Роберт Макюэн был человеком предсказуемых привычек. Вечером в пять тридцать он будет на пути из Кэмдена в редакцию газеты. Он войдет в паб и останется на полчаса, редко с кем-либо заговаривая. Под мышкой у него будет номер газеты этого утра. Если он был в хорошем настроении, она оставалась там нетронутой. Если он чувствовал, что нас в чем-то обошли, он нетерпеливо вытаскивал газету, поглядывал на нее, засовывал назад или постукивал ею по столику. Редакция специально отправляла в паб рассыльного следить за ним. «Он стучит», — поступало сообщение, и раздавались коллективные стоны. Он входил тяжелым шагом, свирепо хмурясь, и рано или поздно давал волю гневу. Кто-нибудь подвергался головомойке. Мальчишка-рассыльный получал оплеуху. Пачка газет запускалась в чью-нибудь голову.
Затем буря проносилась, и мы могли взяться за дело, а Макюэн становился самим собой — сосредоточенным, умеренным, доступным доводам и разумным. Он не мог быть этим, если иногда не преображался в того; и вечер длился своим чередом почти до трех утра, когда газета подписывалась в печать, а он мог отправляться в кровать: долг исполнен, мир оповещен, печатные станки заработали.
«Кроникл» для Роберта Макюэна была не столько газетой, сколько миссией. Он считал ее моральной силой в нашем мире.

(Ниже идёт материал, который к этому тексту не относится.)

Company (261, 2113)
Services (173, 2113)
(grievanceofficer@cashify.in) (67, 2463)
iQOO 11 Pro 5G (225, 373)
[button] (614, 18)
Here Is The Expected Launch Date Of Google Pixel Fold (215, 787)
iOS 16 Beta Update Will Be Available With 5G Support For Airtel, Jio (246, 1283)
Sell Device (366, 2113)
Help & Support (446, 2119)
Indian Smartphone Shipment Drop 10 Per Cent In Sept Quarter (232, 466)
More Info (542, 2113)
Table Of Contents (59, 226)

В подавляющем большинстве люди — включая и большинство тех, кто писал для нее, — считали «Кроникл» просто газетой. Макюэн не соглашался. Он вкладывал в свои обязанности всю энергию былого пресвитерианина и стремился просвещать публику и осуждать власть имущих за ошибки со всем красноречием Джона Нокса, громящего грешников. Газета, говорил он, должна быть хорошей, но не выделяться чувством юмора. Не для «Кроникл» даже фотографии, не говоря уж о вздоре, изобретенном «Дейли мейл», — карикатуры, конкурсы и прочие фокусы, придуманные, чтобы выжимать полпенни из рук читающих масс. Мою тематику он считал почти фривольной, однако преступление по своей сути — нравоучение. Зло, потерпевшее поражение, грех покаранный. Чаще ни того ни другого не происходило, и по большей части зло очень даже торжествовало. Но и это можно было подать как моральный урок.

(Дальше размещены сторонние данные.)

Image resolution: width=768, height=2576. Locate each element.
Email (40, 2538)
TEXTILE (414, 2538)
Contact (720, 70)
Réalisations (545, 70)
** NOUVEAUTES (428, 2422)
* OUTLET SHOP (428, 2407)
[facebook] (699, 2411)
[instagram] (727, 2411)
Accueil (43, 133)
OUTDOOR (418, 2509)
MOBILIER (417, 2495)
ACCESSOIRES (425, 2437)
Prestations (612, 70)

К тому же Макюэн питал пристрастие к стройным рассказам, а анналы Полицейского суда Боу-стрит или Олд-Бейли предлагали их в большом количестве. Я даже заслужил его благоволение — или думал, будто заслужил, он ведь никогда не поощрял кого-либо. Его эмоциональный диапазон колебался от бешеного гнева до молчания, и молчание для него было пределом похвалы. Мои статьи обычно принимались без замечаний, но последнее время мне поручили передовицы о политике либерального правительства в отношении неимущих и о последних мерах, принимаемых против преступности.

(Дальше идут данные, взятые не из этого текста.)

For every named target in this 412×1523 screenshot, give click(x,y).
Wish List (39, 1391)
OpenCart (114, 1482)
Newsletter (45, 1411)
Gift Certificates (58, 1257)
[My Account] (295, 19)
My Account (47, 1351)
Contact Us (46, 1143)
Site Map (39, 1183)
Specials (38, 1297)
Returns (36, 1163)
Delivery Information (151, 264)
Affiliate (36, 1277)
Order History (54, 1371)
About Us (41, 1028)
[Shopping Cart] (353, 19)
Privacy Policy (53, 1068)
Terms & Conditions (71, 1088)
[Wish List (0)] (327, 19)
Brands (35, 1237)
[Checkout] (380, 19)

Таким образом я существовал в двух мирах, поскольку журналисты не менее причастны к классовому сознанию, чем любая другая часть общества. Репортеры — поденщики; и в большинстве случаев начинают клерками или рассыльными или же работают в провинциальных газетах прежде, чем отправиться в Лондон. Им доверяют факты, но не интерпретацию их; это прерогатива средних классов, журналистов, пишущих редакционные статьи, без труда составляющих мнения благодаря полнейшей неосведомленности в событиях. Эти величественные субъекты, любящие сдабривать свои статьи цитатами из Цицерона, получают куда больше за то, что делают куда меньше. Мало кто из них хотя бы взвешивает идею проторчать часы перед залом суда в ожидании вердикта или устроиться возле жаровни у ворот верфи, чтобы дать репортаж о забастовке.